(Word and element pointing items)
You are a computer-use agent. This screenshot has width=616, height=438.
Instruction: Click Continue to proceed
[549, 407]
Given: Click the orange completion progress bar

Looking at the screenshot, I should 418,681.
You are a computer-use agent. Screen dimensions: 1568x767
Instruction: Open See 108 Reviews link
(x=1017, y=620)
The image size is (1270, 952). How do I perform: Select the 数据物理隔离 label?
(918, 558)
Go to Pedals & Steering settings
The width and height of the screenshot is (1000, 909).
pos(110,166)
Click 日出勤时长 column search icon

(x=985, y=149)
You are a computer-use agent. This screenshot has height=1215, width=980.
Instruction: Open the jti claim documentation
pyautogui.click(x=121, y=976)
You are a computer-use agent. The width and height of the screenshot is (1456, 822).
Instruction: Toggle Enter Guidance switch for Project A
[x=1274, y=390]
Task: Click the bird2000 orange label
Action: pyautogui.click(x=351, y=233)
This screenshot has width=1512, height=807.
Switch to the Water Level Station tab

Stated task: Could you repeat all of the items above, keeping every line the same?

Reply:
You are a computer-use agent. This screenshot has width=616, height=438.
Instruction: Click Continue to proceed
[549, 407]
Given: Click the orange completion progress bar

Looking at the screenshot, I should 418,681.
You are a computer-use agent. Screen dimensions: 1568x767
Instruction: Open See 108 Reviews link
(x=1017, y=620)
The image size is (1270, 952). How do I perform: Select the 数据物理隔离 label?
(918, 558)
Go to Pedals & Steering settings
The width and height of the screenshot is (1000, 909).
pos(110,166)
Click 日出勤时长 column search icon

(x=985, y=149)
You are a computer-use agent. This screenshot has height=1215, width=980.
Instruction: Open the jti claim documentation
pyautogui.click(x=121, y=976)
You are a computer-use agent. The width and height of the screenshot is (1456, 822).
Instruction: Toggle Enter Guidance switch for Project A
[x=1274, y=390]
Task: Click the bird2000 orange label
Action: pyautogui.click(x=351, y=233)
This screenshot has width=1512, height=807.
Switch to the Water Level Station tab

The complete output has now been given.